Rewrite the lines from the start through the line containing "Click the 融" so that "sidebar" becomes "side panel", with everything else left the same.

━━━━━━━━━━

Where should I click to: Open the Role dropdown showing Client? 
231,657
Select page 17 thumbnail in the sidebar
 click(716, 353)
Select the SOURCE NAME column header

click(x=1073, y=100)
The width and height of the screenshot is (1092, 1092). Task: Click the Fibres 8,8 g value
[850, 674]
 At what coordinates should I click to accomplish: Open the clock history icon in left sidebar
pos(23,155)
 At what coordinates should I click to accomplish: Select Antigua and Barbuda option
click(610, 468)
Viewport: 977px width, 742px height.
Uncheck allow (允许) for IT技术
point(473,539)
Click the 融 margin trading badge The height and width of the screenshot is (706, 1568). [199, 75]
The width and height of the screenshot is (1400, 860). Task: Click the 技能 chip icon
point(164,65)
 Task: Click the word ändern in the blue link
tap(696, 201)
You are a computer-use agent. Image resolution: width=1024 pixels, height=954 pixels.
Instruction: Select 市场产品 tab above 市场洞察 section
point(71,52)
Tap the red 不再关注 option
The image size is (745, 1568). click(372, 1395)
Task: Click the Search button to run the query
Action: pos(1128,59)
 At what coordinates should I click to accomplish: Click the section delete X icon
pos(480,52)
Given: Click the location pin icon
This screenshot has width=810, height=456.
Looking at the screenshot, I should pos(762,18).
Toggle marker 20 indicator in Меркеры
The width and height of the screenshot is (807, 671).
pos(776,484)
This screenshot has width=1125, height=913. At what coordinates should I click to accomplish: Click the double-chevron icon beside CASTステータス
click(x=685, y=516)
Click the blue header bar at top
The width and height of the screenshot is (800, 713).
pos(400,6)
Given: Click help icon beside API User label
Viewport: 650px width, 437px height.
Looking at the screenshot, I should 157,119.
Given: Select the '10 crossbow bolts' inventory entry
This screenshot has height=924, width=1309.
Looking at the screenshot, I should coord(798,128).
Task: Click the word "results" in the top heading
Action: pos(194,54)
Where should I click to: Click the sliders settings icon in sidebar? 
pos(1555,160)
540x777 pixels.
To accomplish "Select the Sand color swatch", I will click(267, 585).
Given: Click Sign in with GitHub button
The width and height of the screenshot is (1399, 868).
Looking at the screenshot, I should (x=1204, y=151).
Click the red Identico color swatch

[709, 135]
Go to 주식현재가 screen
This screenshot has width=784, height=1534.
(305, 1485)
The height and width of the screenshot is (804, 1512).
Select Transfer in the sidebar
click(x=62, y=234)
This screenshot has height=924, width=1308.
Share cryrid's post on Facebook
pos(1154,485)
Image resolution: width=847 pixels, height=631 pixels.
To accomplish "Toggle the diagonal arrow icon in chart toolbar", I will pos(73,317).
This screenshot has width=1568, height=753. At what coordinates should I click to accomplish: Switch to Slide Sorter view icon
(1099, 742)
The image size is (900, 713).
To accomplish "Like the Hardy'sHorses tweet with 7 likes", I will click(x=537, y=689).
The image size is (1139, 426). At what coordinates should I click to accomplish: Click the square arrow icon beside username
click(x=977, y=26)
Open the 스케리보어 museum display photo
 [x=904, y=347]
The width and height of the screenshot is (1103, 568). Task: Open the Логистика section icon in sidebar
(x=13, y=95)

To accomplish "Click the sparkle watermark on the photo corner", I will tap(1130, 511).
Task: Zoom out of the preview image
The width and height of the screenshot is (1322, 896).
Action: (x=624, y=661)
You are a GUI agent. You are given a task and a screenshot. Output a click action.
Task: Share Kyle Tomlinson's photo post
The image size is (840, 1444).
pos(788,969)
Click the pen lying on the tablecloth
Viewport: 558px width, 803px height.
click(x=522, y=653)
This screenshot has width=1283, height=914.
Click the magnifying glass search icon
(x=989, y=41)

━━━━━━━━━━

TASK SOLUTION.
Where should I click to: Open the Role dropdown showing Client? 
231,657
Select page 17 thumbnail in the side panel
 click(716, 353)
Select the SOURCE NAME column header

click(x=1073, y=100)
The width and height of the screenshot is (1092, 1092). Task: Click the Fibres 8,8 g value
[850, 674]
 At what coordinates should I click to accomplish: Open the clock history icon in left side panel
pos(23,155)
 At what coordinates should I click to accomplish: Select Antigua and Barbuda option
click(610, 468)
Viewport: 977px width, 742px height.
Uncheck allow (允许) for IT技术
point(473,539)
Click the 融 margin trading badge The height and width of the screenshot is (706, 1568). [199, 75]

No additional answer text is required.